Review

Take a Bite of Urbanite Theatre's 'Jennifer, Who Is Leaving'

There's both laughter and tears on tap at the Dunkin' Donuts in this Morgan Gould play.

By Kay Kipling October 21, 2024

Summer Dawn Wallace, Trezure B. Coles and Suzanne Grodner in Urbanite Theatre's "Jennifer, Who Is Leaving."

There was something comforting about returning to the theater after enduring back-to-back hurricanes here—a real “the show must go on” feeling and a return to some sort of normalcy.

But make no mistake, Urbanite Theatre’s “soft opening” production of the play Jennifer, Who Is Leaving, is far from being a sweet-to-swallow piece of work, despite its setting in a Dunkin’ Donuts shop.

Morgan Gould’s short but sharp dramedy introduces us to four characters as a winter storm swirls around those familiar orange walls and doughnut trays. (Jeff Weber’s set design is right on target, down to the restroom which ends up playing a big role here.) The first is Nan (Suzanne Grodner), the type of determinedly cheerful older woman who laughs even when she complains. We first find her on the phone with her hopelessly incompetent husband, who can’t find or accomplish anything at home without bothering her repeatedly during her shift.

Nan is even willing to put up (for a while, at least) with a terminally cranky customer (Ned Averill-Snell), a dementia patient who was back on his way to his facility when his caregiver, Jennifer (Urbanite’s producing artistic director Summer Dawn Wallace, back onstage at the theater after a bit of a hiatus), makes a wrong turn in the storm. And Nan takes the time to offer encouragement to young part-time employee Lili (Trezure B. Coles), who really wants to be at home studying for her SAT exam.

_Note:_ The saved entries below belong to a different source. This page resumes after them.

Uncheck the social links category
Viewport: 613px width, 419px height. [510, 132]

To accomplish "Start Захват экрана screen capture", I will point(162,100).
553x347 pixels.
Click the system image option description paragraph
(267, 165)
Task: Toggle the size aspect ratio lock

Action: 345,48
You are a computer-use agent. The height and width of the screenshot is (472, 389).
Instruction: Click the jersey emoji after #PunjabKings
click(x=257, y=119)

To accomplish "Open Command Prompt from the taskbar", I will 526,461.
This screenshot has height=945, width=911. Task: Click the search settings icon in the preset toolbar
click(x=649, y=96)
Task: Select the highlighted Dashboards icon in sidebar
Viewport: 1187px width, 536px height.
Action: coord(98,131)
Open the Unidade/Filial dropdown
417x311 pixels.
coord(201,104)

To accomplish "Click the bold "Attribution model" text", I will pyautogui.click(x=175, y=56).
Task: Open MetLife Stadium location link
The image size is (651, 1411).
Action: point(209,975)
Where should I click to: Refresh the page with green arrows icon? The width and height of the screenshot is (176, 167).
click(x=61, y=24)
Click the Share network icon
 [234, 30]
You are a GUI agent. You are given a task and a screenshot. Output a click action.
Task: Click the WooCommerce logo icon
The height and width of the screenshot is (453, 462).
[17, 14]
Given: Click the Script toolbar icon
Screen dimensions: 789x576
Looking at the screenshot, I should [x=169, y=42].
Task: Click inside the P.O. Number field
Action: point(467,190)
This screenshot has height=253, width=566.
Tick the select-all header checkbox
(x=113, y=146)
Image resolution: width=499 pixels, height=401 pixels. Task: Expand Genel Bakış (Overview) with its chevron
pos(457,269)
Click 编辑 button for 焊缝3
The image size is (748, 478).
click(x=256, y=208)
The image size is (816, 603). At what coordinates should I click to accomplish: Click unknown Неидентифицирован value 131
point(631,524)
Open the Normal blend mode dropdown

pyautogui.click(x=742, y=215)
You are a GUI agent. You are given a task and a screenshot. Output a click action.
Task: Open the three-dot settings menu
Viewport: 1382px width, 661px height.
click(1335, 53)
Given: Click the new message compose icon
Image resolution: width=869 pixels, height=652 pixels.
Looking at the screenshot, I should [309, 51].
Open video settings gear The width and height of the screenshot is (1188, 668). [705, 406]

Summer Dawn Wallace and Ned Averill-Snell play caregiver and patient.

Over the course of the night, Nan and Jennifer swap stories about their husbands and grown children, with some keenly observed lines that come off funny but leave a sting afterwards. They even cut loose with a loosely choreographed dance to Whitney Houston’s “I Wanna Dance with Somebody” piped over the restaurant’s speakers.

But under the laughter, and the attempts to carry on with the demands of her life as usual, Jennifer, who’s facing repeated verbal abuse from her elderly patient, is near the breaking point. Wallace and Grodner play that scene with all the emotions you’d expect, directed by Celine Rosenthal to heart-breaking effect.

The cast may have had a shorter than usual prep time for the opening, due to the very real storms that raged in our area, but that doesn’t show in their performances. Grodner and Wallace have the most opportunities to shine here, but Averill-Snell makes the most of his aggravating patient routines (just try not to get really tired of him; you can’t). And Coles has the chance to shift the mood and add some depth in a monologue later in the play, where she tells the story of a hard-working female lawyer and her lawyer husband—perhaps Gould’s way of showing us that gender inequality exists on every class level, not just at a Dunkin’ Donuts.

There’s bound to be more recognition of and identification with the play’s characters for the women in the audience, but let’s hope that the men get it, too. It may be “A Man’s Man’s Man’s World,” as the song goes, but “it wouldn’t be nothing, nothing without a woman or a girl.”